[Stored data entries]
══════
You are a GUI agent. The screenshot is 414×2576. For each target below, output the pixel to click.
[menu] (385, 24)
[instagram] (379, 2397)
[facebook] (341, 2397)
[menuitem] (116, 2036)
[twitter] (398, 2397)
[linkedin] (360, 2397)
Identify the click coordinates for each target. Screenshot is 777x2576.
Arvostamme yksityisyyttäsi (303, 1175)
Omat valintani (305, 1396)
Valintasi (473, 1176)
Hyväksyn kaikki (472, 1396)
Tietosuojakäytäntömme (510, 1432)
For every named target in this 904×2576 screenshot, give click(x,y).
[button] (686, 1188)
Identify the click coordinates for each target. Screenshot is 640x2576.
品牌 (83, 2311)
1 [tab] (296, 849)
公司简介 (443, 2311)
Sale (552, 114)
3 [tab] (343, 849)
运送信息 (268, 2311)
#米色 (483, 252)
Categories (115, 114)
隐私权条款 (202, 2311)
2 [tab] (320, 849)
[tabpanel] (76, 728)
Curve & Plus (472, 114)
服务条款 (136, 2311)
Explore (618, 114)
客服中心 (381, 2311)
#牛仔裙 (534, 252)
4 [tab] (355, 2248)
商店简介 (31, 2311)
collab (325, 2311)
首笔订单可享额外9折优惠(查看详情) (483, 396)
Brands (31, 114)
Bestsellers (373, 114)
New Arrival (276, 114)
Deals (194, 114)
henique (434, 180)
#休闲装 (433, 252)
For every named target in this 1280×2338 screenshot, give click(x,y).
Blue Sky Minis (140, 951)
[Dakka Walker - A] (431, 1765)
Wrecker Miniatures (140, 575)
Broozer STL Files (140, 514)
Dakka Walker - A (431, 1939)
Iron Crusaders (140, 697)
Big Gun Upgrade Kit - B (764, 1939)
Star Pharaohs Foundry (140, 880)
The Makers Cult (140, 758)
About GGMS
══════
Copy the records above exactly, beginning at the line that contains "Curve & Plus (472, 114)" and stopping after the line that contains "Deals (194, 114)".

Curve & Plus (472, 114)
服务条款 (136, 2311)
Explore (618, 114)
客服中心 (381, 2311)
#牛仔裙 (534, 252)
4 [tab] (355, 2248)
商店简介 (31, 2311)
collab (325, 2311)
首笔订单可享额外9折优惠(查看详情) (483, 396)
Brands (31, 114)
Bestsellers (373, 114)
New Arrival (276, 114)
Deals (194, 114)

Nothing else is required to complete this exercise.